>> START

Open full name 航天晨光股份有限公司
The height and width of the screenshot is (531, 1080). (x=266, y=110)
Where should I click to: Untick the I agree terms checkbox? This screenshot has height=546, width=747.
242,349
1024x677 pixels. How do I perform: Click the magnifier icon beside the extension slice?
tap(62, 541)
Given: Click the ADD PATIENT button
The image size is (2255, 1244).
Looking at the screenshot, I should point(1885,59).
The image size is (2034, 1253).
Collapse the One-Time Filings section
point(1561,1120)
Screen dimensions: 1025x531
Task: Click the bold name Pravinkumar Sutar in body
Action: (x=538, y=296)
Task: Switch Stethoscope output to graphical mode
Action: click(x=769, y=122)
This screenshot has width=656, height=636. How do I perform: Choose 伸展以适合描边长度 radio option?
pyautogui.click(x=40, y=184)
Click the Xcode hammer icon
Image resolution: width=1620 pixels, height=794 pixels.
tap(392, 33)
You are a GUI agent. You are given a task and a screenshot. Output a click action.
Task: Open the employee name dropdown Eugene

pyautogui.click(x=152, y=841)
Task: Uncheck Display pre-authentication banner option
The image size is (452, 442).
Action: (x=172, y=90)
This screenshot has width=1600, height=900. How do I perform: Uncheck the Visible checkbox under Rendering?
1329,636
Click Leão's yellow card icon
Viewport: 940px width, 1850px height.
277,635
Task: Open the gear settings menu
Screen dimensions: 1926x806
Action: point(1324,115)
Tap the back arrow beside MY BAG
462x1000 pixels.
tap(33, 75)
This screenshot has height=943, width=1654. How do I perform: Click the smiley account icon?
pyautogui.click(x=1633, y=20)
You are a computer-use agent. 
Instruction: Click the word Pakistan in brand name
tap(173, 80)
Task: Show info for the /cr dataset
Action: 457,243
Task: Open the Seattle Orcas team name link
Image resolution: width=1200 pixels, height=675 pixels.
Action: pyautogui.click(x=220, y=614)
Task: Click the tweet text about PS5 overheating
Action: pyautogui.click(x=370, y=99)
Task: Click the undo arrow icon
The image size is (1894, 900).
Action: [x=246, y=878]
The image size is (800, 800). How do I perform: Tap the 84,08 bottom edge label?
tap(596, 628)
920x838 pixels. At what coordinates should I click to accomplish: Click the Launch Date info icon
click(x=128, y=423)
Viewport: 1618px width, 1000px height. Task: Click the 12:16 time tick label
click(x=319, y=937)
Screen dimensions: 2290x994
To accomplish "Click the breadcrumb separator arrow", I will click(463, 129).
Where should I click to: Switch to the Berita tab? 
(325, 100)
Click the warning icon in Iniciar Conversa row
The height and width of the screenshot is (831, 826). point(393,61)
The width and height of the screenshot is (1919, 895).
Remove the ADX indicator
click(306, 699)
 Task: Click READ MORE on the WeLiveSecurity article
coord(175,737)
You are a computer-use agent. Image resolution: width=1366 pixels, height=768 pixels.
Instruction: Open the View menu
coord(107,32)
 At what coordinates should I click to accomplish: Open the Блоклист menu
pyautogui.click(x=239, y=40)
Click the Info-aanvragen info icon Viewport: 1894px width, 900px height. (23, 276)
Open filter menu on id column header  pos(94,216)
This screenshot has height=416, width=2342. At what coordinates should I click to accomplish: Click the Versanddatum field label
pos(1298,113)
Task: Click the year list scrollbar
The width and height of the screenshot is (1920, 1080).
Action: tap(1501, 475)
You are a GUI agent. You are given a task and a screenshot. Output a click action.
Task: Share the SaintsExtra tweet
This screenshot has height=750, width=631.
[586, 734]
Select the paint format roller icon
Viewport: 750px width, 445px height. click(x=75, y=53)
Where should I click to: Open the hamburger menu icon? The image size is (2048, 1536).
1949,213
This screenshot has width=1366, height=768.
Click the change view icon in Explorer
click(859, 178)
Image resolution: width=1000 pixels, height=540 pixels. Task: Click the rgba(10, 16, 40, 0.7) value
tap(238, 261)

>> END

> **Direction**: Rewrite the part of the records that opens with the line containing "This screenshot has height=416, width=2342." and runs through the end of the records, changing "hamburger menu icon" to "three-line menu icon" and leaving everything else untouched.

> **Answer in full**:
This screenshot has height=416, width=2342. At what coordinates should I click to accomplish: Click the Versanddatum field label
pos(1298,113)
Task: Click the year list scrollbar
The width and height of the screenshot is (1920, 1080).
Action: tap(1501, 475)
You are a GUI agent. You are given a task and a screenshot. Output a click action.
Task: Share the SaintsExtra tweet
This screenshot has height=750, width=631.
[586, 734]
Select the paint format roller icon
Viewport: 750px width, 445px height. click(x=75, y=53)
Where should I click to: Open the three-line menu icon? The image size is (2048, 1536).
1949,213
This screenshot has width=1366, height=768.
Click the change view icon in Explorer
click(859, 178)
Image resolution: width=1000 pixels, height=540 pixels. Task: Click the rgba(10, 16, 40, 0.7) value
tap(238, 261)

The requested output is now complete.